The proposal for SSF came into existence on the directions of the Allahabad HC pulled up the state government in December 2019 after three assailants opened fire in the court of the Bijnor chief judicial magistrate, killing a murder accused and injuring two policemen and a court employee, stating that most incompetent police personnel are being posted at the courts and that it will seek the deployment of central forces if the state government is not up to the task. This was following after other incidents of violence were reported as well.
The UP-Government twitter handle on September 13 said that initially there would be five battalions will be constituted in the first phase and it will be headed by an ADG-ranked officer, with the total strength expected to be of 9,919 security personnel. Expenses incurred in the first phase will be around Rs 1,747 crore. This is considered to be Chief Minister Yogi Adityanath’s dream project.
Controversy regarding the act:
Arrest and Search Powers
In a now deleted tweet of the UP Government, one of the most controversial provisions of the act is the Section 10 of the act, which states that any member of the force can, without the prior permission of any magistrate and without any warrant, arrest any person either for obstructing the force’s duties or on suspicion that the suspect is connected to an offence or taking steps to commit one. Section 11 allows the force to detain, and search without a warrant. With both these sections in place, the suspect is to be handed over to a police officer “without delay”. Both the above sections are modelled on Sections 11 and 12 of the CISF Act, 1968, which lay down “Power to arrest without warrant” and “Power to search without a warrant”.
It is important to note that such security acts are already prevalent in states like Odisha and Maharashtra, where the Maharashtra State Security Corporation Act, 2010, which came into existence after the 26/11 attacks, and Odisha Industrial Security Force Act, 2012, where they have similar provisions for making arrests. Although the Maharashtra legislation does not give the power to search without warrant, while the Odisha Act does, the UPSSF is still a bit different from these two acts in the kinds of institutions that it protects.
Ambit of the Act
The CISF and Odisha Industrial Security Force are meant to protect “Industrial Undertakings”; the Maharashtra State Security Corporation secures “State and Central Government offices, undertakings, establishments, institutions, employees of all such establishments, Public Sector Undertakings, Vital Installations, Financial Institutions, Religious Institutions, Cultural Institutions, Medical Institutions or commercial establishment like Malls, Multiplexes, Clubs and Hotels etc.” Vital installations are defined as “establishments, which if damaged or sabotaged, affect the economy, safety and security of the country or state” – for example, the Bhabha Atomic Research Centre.
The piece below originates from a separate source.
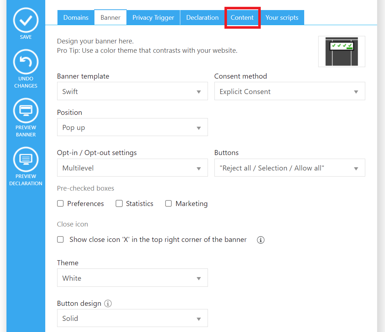The width and height of the screenshot is (385, 332).
Task: Open Preview Declaration from the sidebar
Action: coord(25,160)
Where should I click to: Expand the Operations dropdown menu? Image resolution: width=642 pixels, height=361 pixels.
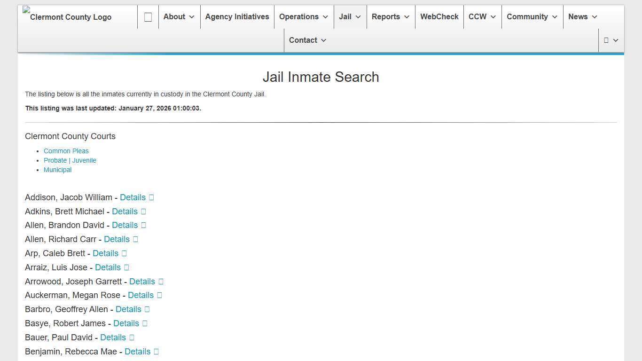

The UPSSF has a wider ambit, it will provide security to not just to a body but also to a person and to the residential premises, statues, monuments and both public & private buildings.
Protection given to the members of the force
The act is also facing criticism with respect to the sweeping protection it offers to the members of the force, i.e., Section 15 which offers protection against actions done in good faith, and Section 16, which states that “no court shall take cognizance of an offence against any member of the force for action taken in discharge of their duties”, thus essentially shielding them from prosecution even if they exceed their powers in exercise of their duties.
This is in fact not in consonance with the CISF act, Section 21 of which clearly states action can be taken against any CISF personnel on the ground that he/she violated the power of the force. If a complaint is made against a CISF member, legal proceedings shall be commenced with three months after the act complained of shall have been committed.